Write headlines that will intrigue your audience and set expectations. For example, the headline to this post—“How to Master Short-from Marketing Content”—should interest marketers tasked with creating short form and also promises “how-to” tips. The headline isn’t fancy or clever; instead, it does the job it’s intended to do.
Follow the Inverted Pyramid Rule
Again, we’ll take advice from the world of journalism. The inverted pyramid rule states that the most important information comes first, followed by secondary information. There’s no need to attempt to build suspense in the reader. They don’t want suspense—they want the main points as quickly as possible.
Stick to a Narrow Topic
If you can’t fully cover your topic in a thousand words or less, then your topic is too broad for short form. If you have to make more than one key claim along with its supporting information, then again, you shouldn’t be using short form.

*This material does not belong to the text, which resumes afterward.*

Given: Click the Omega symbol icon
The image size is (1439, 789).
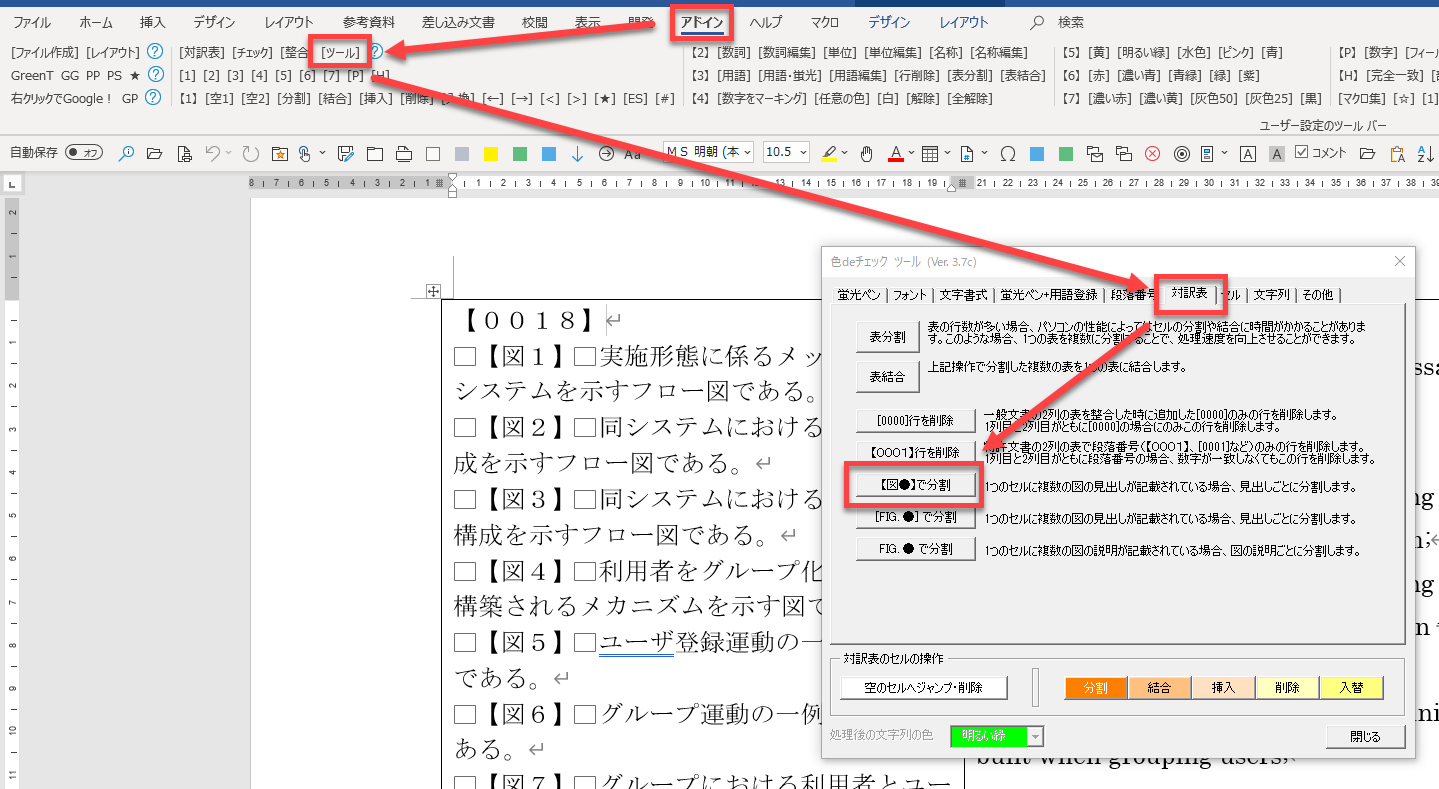Looking at the screenshot, I should click(1008, 153).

If you find yourself in this situation you can do one of two things: switch to long form to cover your topic, or segment the topic into smaller units that can be covered in short form.

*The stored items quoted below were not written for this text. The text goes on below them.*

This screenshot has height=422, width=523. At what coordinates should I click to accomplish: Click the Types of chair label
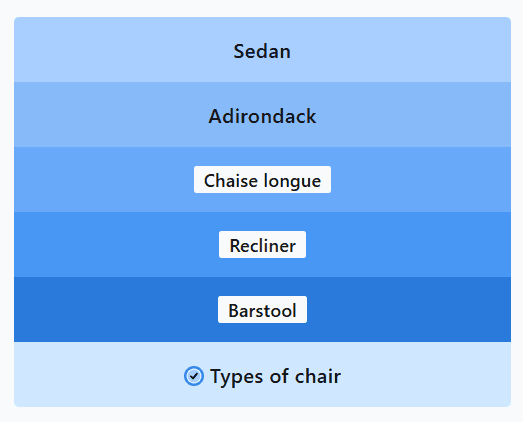pos(276,376)
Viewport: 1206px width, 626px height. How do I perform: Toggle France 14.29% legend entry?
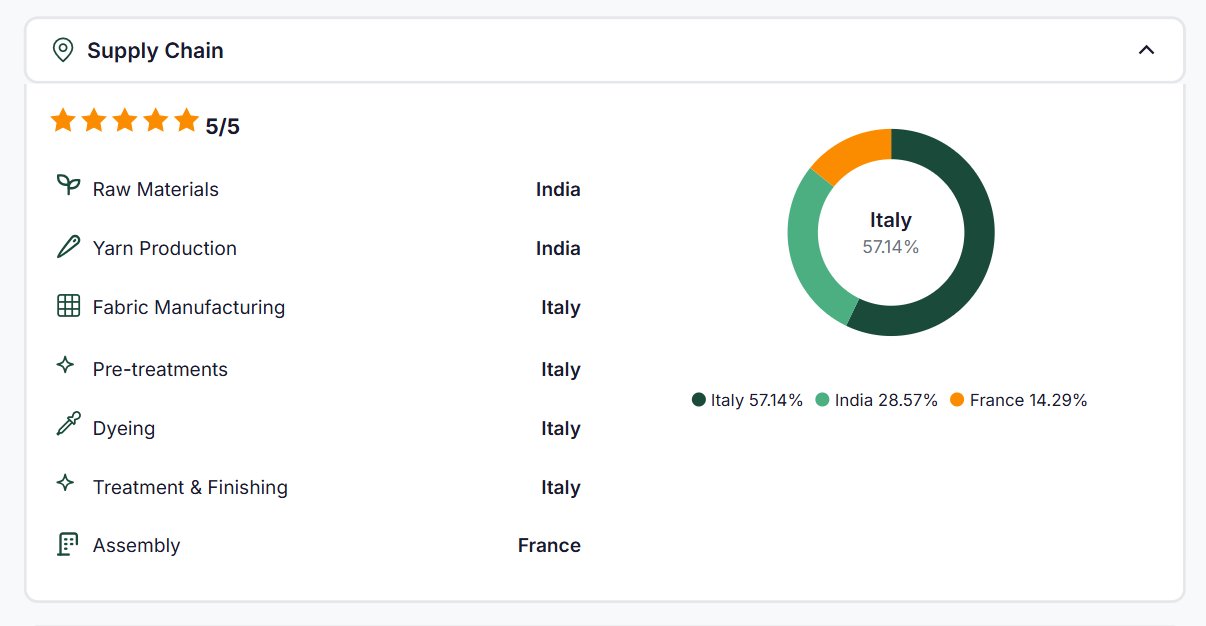coord(1018,400)
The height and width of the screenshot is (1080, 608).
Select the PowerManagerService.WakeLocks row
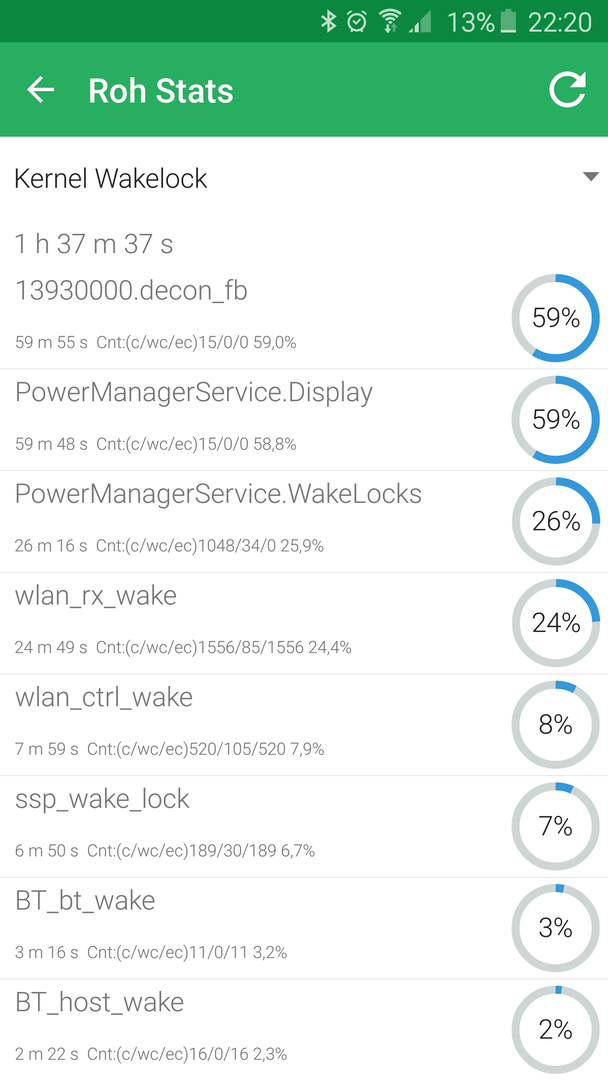pyautogui.click(x=304, y=521)
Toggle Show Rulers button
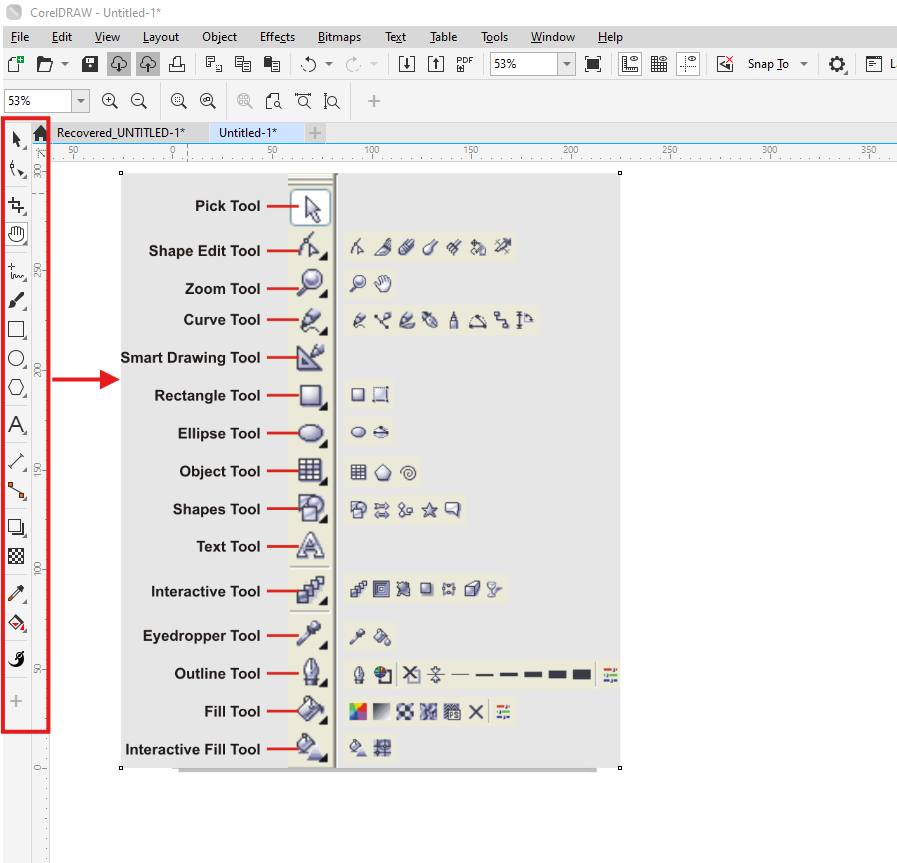897x863 pixels. [x=630, y=64]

Nothing bashes credibility like grammatical errors or typos in a short piece. They really stick out and your audience will judge you negatively. Ruthlessly cut extra words, but proofread your final product with an eagle eye.
Choose an Appropriate Content Format
Research studies, white papers, and in-depth customer interviews or articles don’t lend themselves to short form. Instead, choose a format that dovetails nicely with short-form writing. Here are some examples:
Listicles—this ever-popular format (“Top 10 Ways To . . .”, “8 Tips for . . .”) offers a quick read and digestible information. Pro Tip: Keep your introductions to listicles to a minimum amount of text, or abandon the introduction altogether. You have to admit that when reading listicles you’ve skipped past the intros to the first item on a list.
Infographics—This combination of text and graphics is especially appealing for presenting and interpreting data.
Checklists—Kind of like listicles, checklists give straightforward information, such as “Must-have Features When Purchasing X.”
Visual + Caption—A single visual element with an extended caption. Take a look through your slide decks. Can you pull anything out that can stand alone with the help of a caption?
Three Questions With . . .—A mini-interview with a customer, partner, or subject matter expert. You’re already telling your audience this will be short and to the point. Variations on this include “Did You Know?” in which you promise an important and relevant fact or piece of information.
Social Media Posts—Get right to the point you want to make and your audience will be appreciative you are respecting their time.
Less Obvious Short-form Content
To really become a master, treat every little thing you write as short-form content. Comments you add on posts from companies or influencers you follow? That’s short-form content. Treat it as carefully as you would your own marketing content. Description tags on web pages? Same thing. Your company descriptions on social media profiles? Make your point, be clear, be helpful to your audience.